Adelaide’s 10 fastest growing suburban property markets
Rank | Suburb/LGA | Region | Price | Growth |
---|---|---|---|---|
1 | Playford | Adelaide - North | $432,957 | 10.8% |
2 | Gawler - Two Wells | Adelaide - North | $519,198 | 9.2% |
3 | Salisbury | Adelaide - North | $537,226 | 7.7% |
4 | Onkaparinga | Adelaide - South | $627,800 | 5.4% |
5 | Adelaide City | Adelaide - Central and Hills | $532,889 | 3.6% |
6 | Holdfast Bay | Adelaide - South | $789,531 | 3.4% |
7 | Port Adelaide - West | Adelaide - West | $653,607 | 3.1% |
8 | Tea Tree Gully | Adelaide - North | $648,149 | 2.7% |
9 | Adelaide Hills | Adelaide - Central and Hills | $775,909 | 2.2% |
10 | Port Adelaide - East | Adelaide - North | $686,308 | 2.0% |
Ms Slape said a northern suburban family home in Valley View, was currently under contract, for just over $500,000 as a two bedroom, one-bath, six-car, 785sqm block, 28 minutes from the CBD and 30 minutes to Semaphore Beach.
This price is below Valley View’s median house value of $622,509, where house values overall have risen 1 per cent in the three months prior, though a 0.2 per cent drop in the last 12 months is evident. Median weekly rent of houses in Valley View are at $555, which is a 10.1 per cent rise in yield over the year to date.
“Adelaide suburbs to watch with a median price of $450,000 to $600,000 in the north are Ingle Farm, Paralowie, and Para Hills, in the south, Happy Valley, Reynella and Morphett Vale and to the west, Taperoo and Osborne,” Ms Slape said.
Will Clark, Data Analyst, Ray White Group told API Magazine there are about 23 suburbs with houses that slot into the $500,000 market.
“For houses, you can get as close as 11 kilometres from the city centre in Rosewater, and beyond that Para Hills, Eagle Farm and Woodville North.”
Apartments delivering capital growth
For units, Mr Clark said the closest to the CBD in this median price zone would be in Wayville, just two kilometres from the CBD.
“You could get some two-bedders and three-bedroom units, but there was a lot of range, especially in terms of quality.
“You could get some really big units starting to cost a lot more, but you could get a two-bedder and all that you could expect of it, at this price.”
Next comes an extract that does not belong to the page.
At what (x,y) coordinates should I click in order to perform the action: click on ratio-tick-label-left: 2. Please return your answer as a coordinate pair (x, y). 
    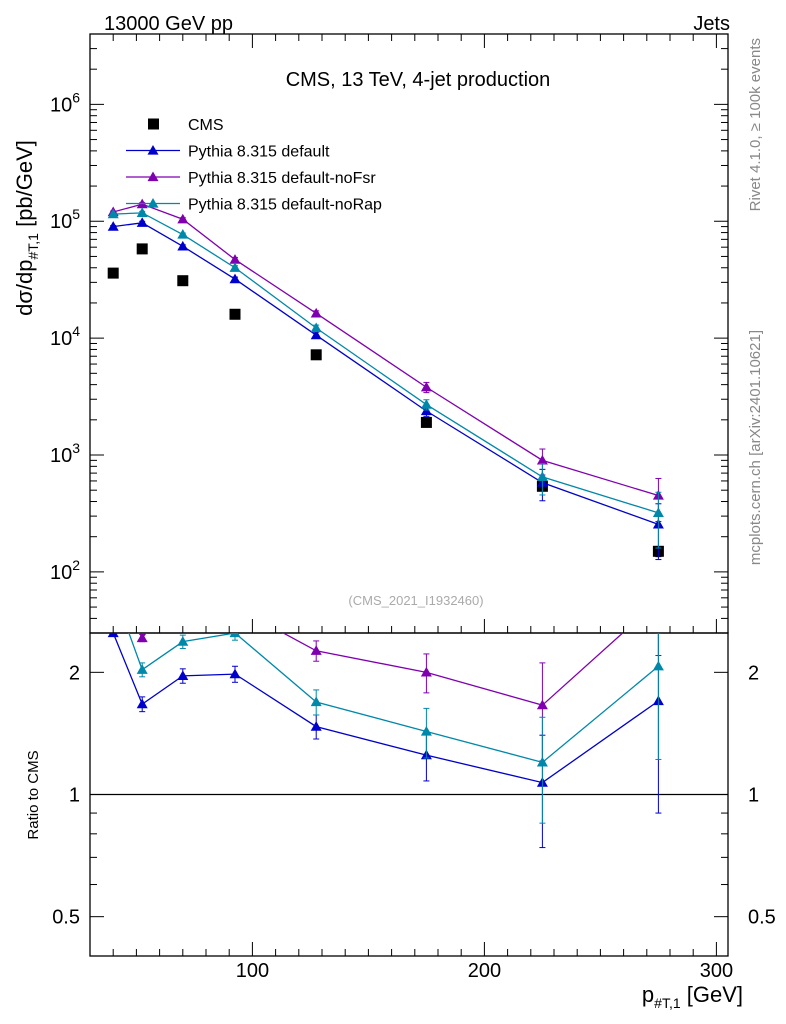
    Looking at the image, I should click on (74, 673).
Ms Slape agreed a small bedroom apartment is still accessible in the $500,000 price range close to the city, while moving to the outer suburbs allows for securing a three- or four-bedroom home with a small backyard ideal for a family.
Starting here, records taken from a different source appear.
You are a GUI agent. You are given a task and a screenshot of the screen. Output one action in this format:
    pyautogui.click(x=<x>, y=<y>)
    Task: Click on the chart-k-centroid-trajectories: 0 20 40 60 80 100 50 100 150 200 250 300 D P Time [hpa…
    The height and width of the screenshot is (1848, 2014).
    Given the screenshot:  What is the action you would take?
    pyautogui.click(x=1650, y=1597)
“A unit in north-west Adelaide suburb Findon can be bought for $345,000-$375,000, which is the type of opportunity that would suit an investor or owner-occupier first home buyer.
“The median price for an apartment in Adelaide is $445,000, which also opens great opportunities for investors who want a low maintenance unit in a prime location and because Adelaide apartments generally always attract a strong tenant pool.”
“It’s just important to research the building and understand the strata costs in these complexes to ensure a stable long-term investment strategy.”
Nerida Conisbee, Chief Economist, Ray White Group released new data showing Adelaide had some of the strongest apartment price increases, up more than 0.3 per cent in July.
“There was no capital city that recorded a decline in apartment prices over the month and all cities are now recording significant increases over the past 12 months.
“Brisbane and Adelaide are recording the largest increases, while rental growth is also starting to slow for houses across Australia but remains strong for apartments, and one positive about the growth, particularly in apartments, is that it is likely making more new projects viable and this will ensure greater housing supply over the next two years.”